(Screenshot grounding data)
● ● ● ● ●

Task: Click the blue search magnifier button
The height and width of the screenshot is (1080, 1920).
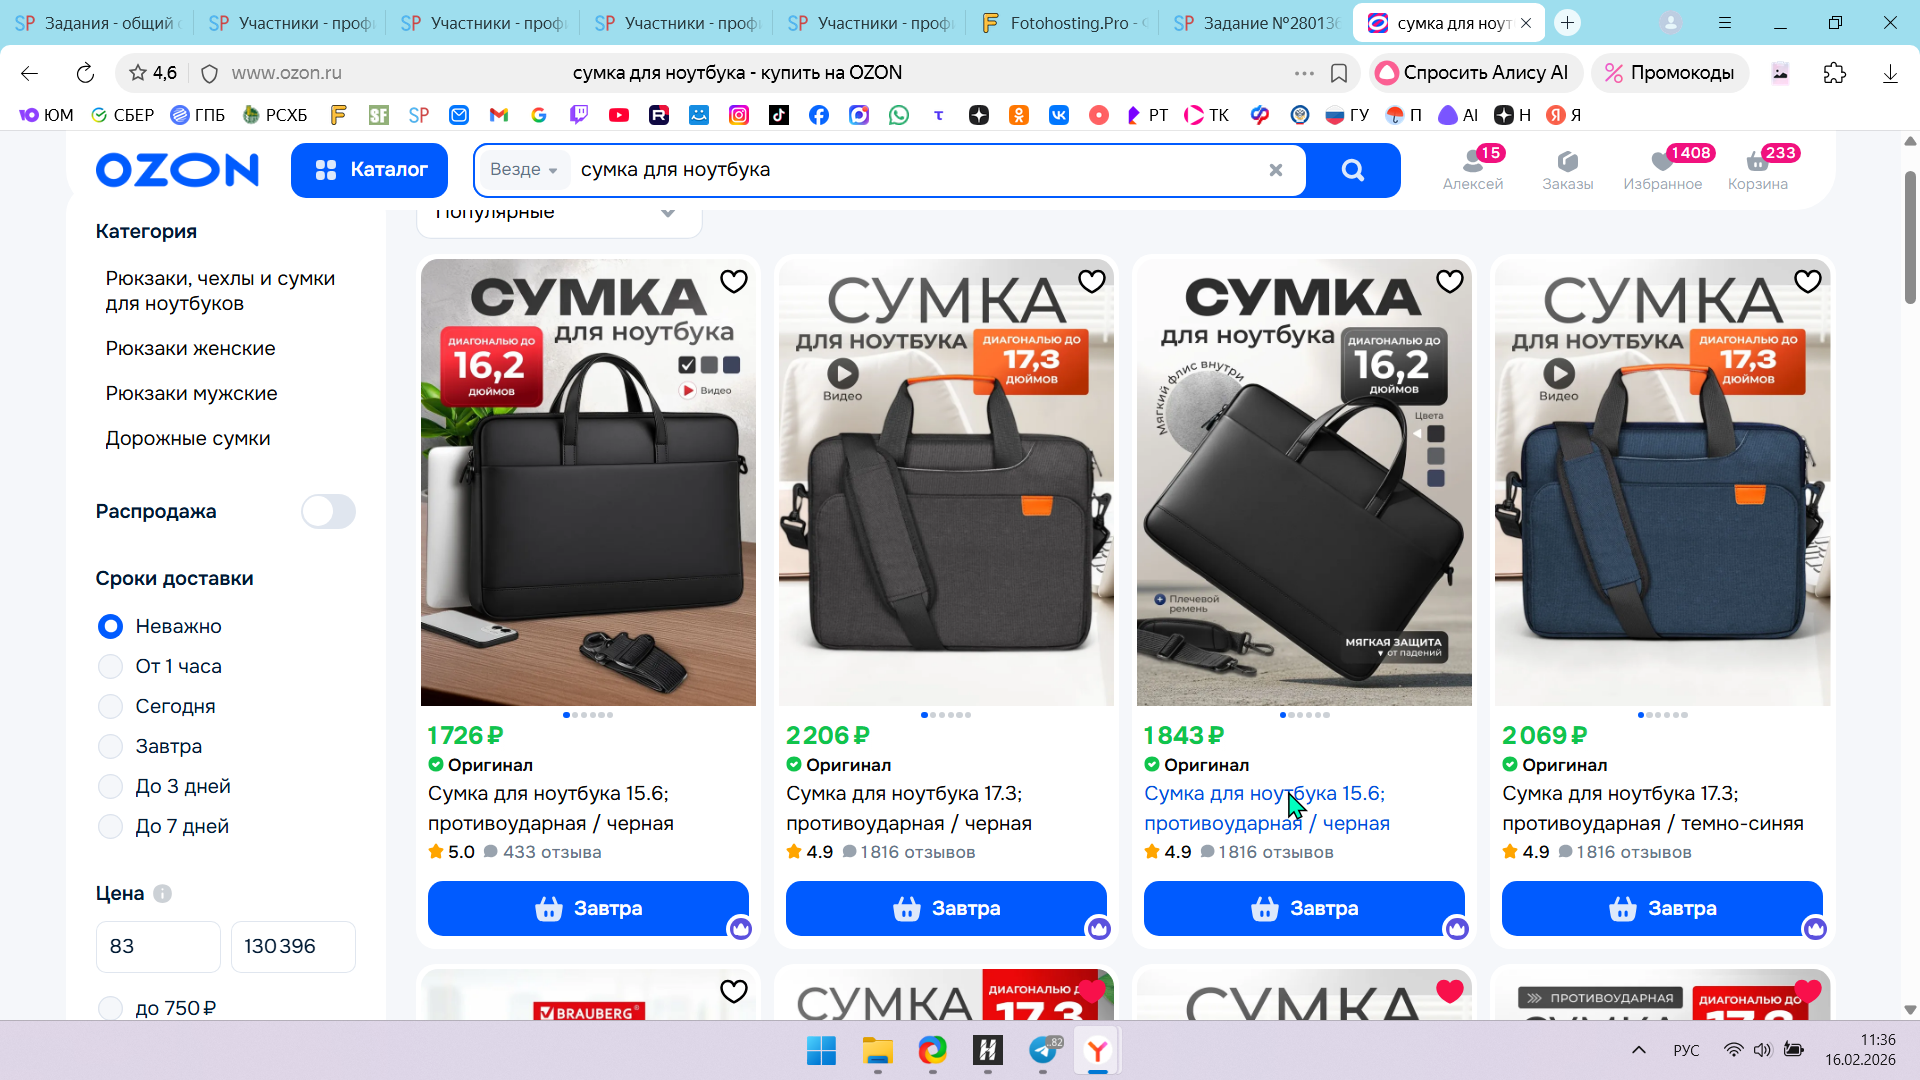Action: [x=1353, y=170]
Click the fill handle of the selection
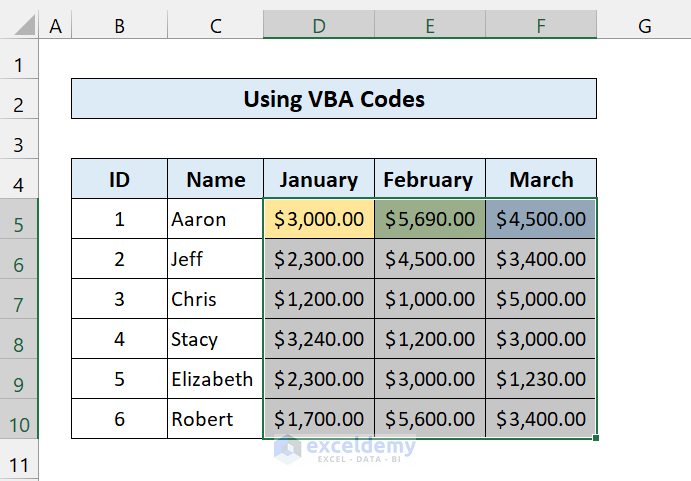The width and height of the screenshot is (691, 481). click(596, 438)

● ● ● ● ●

REQUIRED ACTION: An exact copy of every record above is needed, with all pictures left out.

EXERCISE OUTPUT:
Task: Click the blue search magnifier button
The height and width of the screenshot is (1080, 1920).
Action: [x=1353, y=170]
Click the fill handle of the selection
The width and height of the screenshot is (691, 481). click(596, 438)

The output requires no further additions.